Torino, caldo anomalo e smog: 'Ma la siccità al nord ovest non è dovuta al cambiamento climatico'. Un'opinione controcorrente
"Se dal punto di vista termico è inequivocabile che il riscaldamento globale abbia portato ad un sensibile innalzamento della temperatura media sul Piemonte non si riscontrano invece correlazioni con l’andamento della pluviometria". Pubblichiamo un intervento dell'esperto Renato Murcia
18 October, 2017
di Renato Murcia
Le cronache di questi giorni si sono accorte tardivamente della perdurante siccità che attanaglia quasi tutto il Piemonte dalla scorsa primavera, in un susseguirsi di mesi fortemente deficitari dal punto di vista pluviometrico, eccezion fatta per il solo mese di giugno durante il quale si sono affacciati episodi piovosi di una certa rilevanza.
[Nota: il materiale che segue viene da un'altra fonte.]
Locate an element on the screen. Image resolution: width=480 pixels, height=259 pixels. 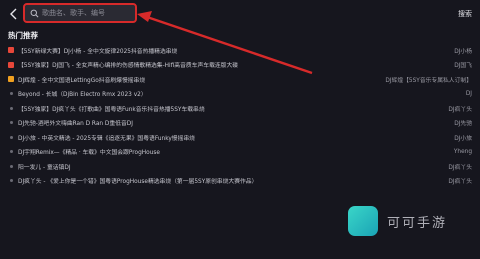
song-artist: DJ is located at coordinates (468, 94).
Se nel cuore dell'estate erano state le aree centrali tirreniche le più assetate, ora è il Piemonte a subire gli esiti più estremi della mancanza di pioggia.
Siamo oramai giunti nella seconda metà di ottobre e la situazione precipitativa che non si sblocca, oltre a minacciare la disponibilità idrica per uso domestico in molti comuni - alcuni già riforniti da tempo con autobotti, come accade da agosto nel basso alessandrino e più di recente anche in alcuni comuni del torinese - sta andando a sovrapporsi con l'emergenza inquinamento: il mix di assenza di precipitazioni più alta pressione autunnale/inversione termica ha già prodotto numerosi sforamenti del livello dei 50 mcg/mc di polveri sottili in molte località, Torino compresa. I mezzi di trasporto privati sono sempre i principali responsabili, soprattutto adesso che i riscaldamenti domestici sono accesi per lo più al minimo date le temperature che sono 5°C oltre la media stagionale.
Se dal punto di vista termico è inequivocabile che il riscaldamento globale abbia portato ad un sensibile innalzamento della temperatura media sul Piemonte nel corso degli ultimi decenni, con un impennata dopo il 2000, non si riscontrano invece correlazioni con l’andamento della pluviometria che, al di là delle variazioni interannuali (anche molto marcate), non mostra nessun trend significativo di crescita o decremento nell’arco temporale climatologico pluridecennale. In anni recenti, dal 2010 in poi ad esempio, a Torino abbiamo registrato temperature medie annue ben superiori alle medie storiche, ma questi sono stati anche anni decisamente piovosi, con totali di accumulo sovente uguali o superiori ai 1000 mm di pioggia annua (fino ad oltre 1200 mm,) a fronte di una media storica che si aggira intorno agli 850-890 mm. Non si può, almeno in questo caso, quindi, evocare un nesso causale per la nostra regione tra climate change, siccità, e inquinamento ed il 2017 in Piemonte non appare affatto inserito in una serie di annate siccitose, tali da determinare una tendenza conclamata.
La estrema situazione pluviometrica e meteorologica in senso lato dell’anno in corso caratterizzata da elevata frequenza di fasi dominate dalle alte pressioni e scarsità di transiti perturbati che producano precipitazioni (attualmente sul Piemonte il deficit pluviometrico sfiora il 40%), ha attivato più precocemente rispetto agli anni scorsi la comparsa del problema inquinamento in pianura, stante la mancanza di abbattimento meteorico al suolo degli inquinanti da parte della pioggia, il mancato rimescolamento eolico e la maggiore stabilità/stagnazione nei bassi strati collegata agli anticicloni.
Dunque inversione termica è la parola chiave che deve destare le preoccupazioni dei torinesi in tema di concentrazione degli inquinanti nei bassi strati. Il fenomeno è tipico del semestre autunno-invernale e deriva dalla riduzione dell'irraggiamento solare, oramai divenuto insufficiente per instaurare moti verticali nella massa d'aria che sovrasta le pianure europee (e la Valpadana occidentale in particolare, vista anche la ridotta dinamicità meteorologica all'interno del catino orografico delimitato tra Alpi ed Appennino) cosicchè in presenza di una massa d'aria molto stabile nel contesto meteorologico di un’alta pressione (forte anomalia termica alle quote medio-alte) il cielo su Torino è come se venisse “controsoffittato” ad una altezza variabile tra i 500 metri e i 2000 metri dal suolo, con la formazione di uno strato dallo spessore ridotto all'interno del quale gli inquinanti emessi, giorno dopo giorno si concentrano, senza possibilità di scambi e rimescolamenti con i restanti 8 km verticali di troposfera che giacciono al di sopra (come avviene, all’opposto, in estate).
Solo un’energica perturbazione con forti precipitazioni o con l’arrivo di venti di caduta (foehn) in discesa dalle Alpi, può spezzare temporaneamente, nel semestre freddo, la “cappa” inversionale.